Set up projects for success

Ever felt a project is a slow-motion car crash? It’s usually a problem of project definition. Poorly defined projects drift off course, consume more time and resources than planned, and underdeliver.  The most effective way to get and keep teams on track is to create a simple project charter.  Here are the critical elements to such a charter:

1. The charter should be short, simple and standardized.  A good charter fits on one page with 12+ point font.  It can be presentation style or document style.  There should be a template, an example of what good looks like, and a guide that describes who fills out which section and why.

2. The charter should be completed by leaders AND team members. 

a. Leaders should write why the project is important and what their key hypotheses are.  After all, if they are asking people to commit significant amounts of time, they should openly declare their justifications and beliefs.

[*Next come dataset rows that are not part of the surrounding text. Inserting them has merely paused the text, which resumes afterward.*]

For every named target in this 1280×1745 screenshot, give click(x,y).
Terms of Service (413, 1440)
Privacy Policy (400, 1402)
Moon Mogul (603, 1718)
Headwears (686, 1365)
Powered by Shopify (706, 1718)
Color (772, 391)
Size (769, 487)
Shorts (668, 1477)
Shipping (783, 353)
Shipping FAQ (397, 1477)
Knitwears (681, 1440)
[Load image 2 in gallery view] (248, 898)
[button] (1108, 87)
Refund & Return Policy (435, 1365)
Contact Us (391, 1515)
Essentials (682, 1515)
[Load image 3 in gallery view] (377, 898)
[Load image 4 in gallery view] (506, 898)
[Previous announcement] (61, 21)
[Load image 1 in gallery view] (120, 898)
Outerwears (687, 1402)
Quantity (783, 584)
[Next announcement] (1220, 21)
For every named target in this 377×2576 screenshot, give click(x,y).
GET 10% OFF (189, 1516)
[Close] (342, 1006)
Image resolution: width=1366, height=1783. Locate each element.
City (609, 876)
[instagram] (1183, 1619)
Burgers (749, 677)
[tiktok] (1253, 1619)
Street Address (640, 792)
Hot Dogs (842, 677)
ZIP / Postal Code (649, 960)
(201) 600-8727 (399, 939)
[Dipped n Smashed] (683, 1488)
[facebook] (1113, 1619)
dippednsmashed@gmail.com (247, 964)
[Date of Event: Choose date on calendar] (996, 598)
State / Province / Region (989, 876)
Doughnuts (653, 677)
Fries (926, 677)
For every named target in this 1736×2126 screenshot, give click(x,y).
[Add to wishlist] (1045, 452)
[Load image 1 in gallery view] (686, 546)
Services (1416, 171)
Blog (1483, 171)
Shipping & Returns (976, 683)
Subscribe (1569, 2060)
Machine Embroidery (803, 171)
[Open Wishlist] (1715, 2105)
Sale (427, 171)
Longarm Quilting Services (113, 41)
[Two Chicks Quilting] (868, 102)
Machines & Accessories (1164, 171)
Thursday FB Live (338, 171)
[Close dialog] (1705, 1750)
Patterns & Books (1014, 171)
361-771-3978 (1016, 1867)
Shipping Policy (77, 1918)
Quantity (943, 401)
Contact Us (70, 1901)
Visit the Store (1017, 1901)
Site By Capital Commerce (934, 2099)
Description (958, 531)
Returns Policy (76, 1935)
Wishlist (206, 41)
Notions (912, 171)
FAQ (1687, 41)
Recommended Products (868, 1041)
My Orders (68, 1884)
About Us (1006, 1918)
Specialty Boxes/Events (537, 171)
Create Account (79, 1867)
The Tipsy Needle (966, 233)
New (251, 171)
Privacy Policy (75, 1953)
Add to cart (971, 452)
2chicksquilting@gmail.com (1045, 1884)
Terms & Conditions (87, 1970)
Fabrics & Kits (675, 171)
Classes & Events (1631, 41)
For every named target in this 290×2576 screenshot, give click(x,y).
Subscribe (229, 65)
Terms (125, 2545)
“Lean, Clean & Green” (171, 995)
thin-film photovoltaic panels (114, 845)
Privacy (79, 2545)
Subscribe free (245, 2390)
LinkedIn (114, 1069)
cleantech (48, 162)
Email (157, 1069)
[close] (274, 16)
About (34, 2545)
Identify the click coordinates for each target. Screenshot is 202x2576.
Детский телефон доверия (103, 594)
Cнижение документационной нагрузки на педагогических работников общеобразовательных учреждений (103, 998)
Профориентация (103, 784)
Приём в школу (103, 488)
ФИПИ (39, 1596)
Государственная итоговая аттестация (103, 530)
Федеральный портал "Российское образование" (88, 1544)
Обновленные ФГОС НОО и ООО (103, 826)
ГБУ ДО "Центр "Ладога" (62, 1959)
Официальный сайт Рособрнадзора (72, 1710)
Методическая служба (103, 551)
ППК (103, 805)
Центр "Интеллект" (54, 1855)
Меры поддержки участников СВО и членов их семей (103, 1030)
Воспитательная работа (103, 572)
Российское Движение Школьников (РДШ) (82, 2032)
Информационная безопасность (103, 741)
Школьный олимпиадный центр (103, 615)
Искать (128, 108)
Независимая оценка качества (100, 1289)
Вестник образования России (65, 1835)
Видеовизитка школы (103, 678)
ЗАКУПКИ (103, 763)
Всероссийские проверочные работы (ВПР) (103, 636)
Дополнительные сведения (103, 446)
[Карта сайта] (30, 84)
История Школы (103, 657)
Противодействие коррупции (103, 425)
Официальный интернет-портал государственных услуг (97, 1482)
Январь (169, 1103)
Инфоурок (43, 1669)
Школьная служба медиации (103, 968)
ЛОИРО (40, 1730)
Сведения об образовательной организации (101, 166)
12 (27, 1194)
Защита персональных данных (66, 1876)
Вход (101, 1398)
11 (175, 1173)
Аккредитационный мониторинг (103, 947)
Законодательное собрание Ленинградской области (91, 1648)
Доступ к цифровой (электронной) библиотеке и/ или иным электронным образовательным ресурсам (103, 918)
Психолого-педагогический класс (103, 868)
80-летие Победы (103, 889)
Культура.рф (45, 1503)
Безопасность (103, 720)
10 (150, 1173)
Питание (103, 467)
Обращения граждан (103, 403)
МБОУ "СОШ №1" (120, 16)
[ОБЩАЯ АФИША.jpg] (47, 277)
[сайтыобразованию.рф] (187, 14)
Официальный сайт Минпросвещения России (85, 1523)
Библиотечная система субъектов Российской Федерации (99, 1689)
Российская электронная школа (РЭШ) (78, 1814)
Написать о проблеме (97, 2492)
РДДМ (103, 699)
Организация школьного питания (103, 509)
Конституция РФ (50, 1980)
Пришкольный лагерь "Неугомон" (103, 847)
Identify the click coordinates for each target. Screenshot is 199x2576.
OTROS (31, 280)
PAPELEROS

b. Teams should define timelines, summarize key facts and define project guardrails.  This ensures everyone knows what is already known, what is in scope, and how long the team plan to work. 

3. The charter should address 3 critical questions:

a. What is the problem to solve?  Writing problem statements is a skill, blog coming soon!

b. What does success look like?  Described in terms you can visualize and measure.

c. What are the killer issues? Teams often avoid these if not declared - financial viability is a repeat offender with technical teams!

4. The charter should be mutually agreed in a joint review and approval meeting. It is better to take more time driving to clarity and agreement than to leave items ambiguous.                   

5. Use the charter aggressively to prevent scope creep. Scope creep is a natural consequence of human dynamics as people generate new ideas, tangents and rabbit holes. Sometimes it is in the interests of everyone to change scope, but that should be an active, joint decision by leaders and teams where all scope change implications are fully laid out and understood.